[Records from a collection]

* * *

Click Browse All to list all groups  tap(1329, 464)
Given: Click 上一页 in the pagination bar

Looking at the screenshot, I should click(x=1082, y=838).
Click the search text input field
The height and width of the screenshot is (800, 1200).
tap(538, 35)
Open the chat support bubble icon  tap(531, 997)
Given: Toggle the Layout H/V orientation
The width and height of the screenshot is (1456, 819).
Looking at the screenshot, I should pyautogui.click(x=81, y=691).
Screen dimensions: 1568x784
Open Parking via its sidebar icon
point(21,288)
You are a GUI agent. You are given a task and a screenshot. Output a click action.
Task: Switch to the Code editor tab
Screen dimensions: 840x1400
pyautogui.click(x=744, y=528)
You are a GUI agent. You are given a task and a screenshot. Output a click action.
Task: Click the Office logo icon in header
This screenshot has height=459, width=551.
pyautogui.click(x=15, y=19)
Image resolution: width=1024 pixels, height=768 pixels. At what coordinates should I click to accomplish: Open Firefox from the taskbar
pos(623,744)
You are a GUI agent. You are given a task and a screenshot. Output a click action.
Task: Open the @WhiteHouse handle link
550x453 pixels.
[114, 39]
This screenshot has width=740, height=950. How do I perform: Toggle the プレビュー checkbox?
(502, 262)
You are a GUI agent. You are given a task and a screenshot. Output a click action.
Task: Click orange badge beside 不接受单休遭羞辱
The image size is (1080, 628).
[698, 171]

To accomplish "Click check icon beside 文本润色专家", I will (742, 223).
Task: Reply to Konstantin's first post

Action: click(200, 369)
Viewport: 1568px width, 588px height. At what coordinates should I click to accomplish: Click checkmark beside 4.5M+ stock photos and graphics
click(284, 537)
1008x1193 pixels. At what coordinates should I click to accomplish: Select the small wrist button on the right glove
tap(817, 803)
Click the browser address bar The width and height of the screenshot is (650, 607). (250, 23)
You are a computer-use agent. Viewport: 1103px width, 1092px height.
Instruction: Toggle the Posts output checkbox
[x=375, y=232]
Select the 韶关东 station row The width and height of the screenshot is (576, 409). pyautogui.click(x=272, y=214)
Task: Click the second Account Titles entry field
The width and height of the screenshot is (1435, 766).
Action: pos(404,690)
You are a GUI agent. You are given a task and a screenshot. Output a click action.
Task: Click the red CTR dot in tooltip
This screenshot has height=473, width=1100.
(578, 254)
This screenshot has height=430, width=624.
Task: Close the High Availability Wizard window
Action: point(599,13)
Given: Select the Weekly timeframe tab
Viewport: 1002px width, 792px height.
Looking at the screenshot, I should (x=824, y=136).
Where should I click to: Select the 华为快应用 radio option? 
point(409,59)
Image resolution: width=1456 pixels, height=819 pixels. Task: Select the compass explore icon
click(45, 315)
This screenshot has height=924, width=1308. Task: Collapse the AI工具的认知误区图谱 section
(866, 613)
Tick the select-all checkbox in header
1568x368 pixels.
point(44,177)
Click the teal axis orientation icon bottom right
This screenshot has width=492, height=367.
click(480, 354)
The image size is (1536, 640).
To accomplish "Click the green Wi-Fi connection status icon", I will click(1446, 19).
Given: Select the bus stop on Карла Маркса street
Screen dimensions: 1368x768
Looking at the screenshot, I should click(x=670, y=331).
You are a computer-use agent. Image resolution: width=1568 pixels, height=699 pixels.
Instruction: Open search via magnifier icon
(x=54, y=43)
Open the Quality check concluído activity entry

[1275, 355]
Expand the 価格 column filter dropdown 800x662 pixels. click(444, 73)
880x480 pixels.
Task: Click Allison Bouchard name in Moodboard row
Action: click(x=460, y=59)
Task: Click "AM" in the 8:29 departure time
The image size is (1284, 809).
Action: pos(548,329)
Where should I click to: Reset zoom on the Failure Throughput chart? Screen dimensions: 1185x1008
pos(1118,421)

* * *

Task goal ▸ Convert the data between the lines holding "1008x1193 pixels. At" and "[x=375, y=232]", inclusive, into a two-column CSV with the columns "instruction" and "target". Put one row per instruction, with the instruction text and its answer each in a single quoted field and line breaks replaced by spaces.

Answer to this exercise ▸
instruction,target
"1008x1193 pixels. At what coordinates should I click to accomplish: Select the small wrist button on the right glove","tap(817, 803)"
"Click the browser address bar The width and height of the screenshot is (650, 607).","(250, 23)"
"You are a computer-use agent. Viewport: 1103px width, 1092px height. Instruction: Toggle the Posts output checkbox","[x=375, y=232]"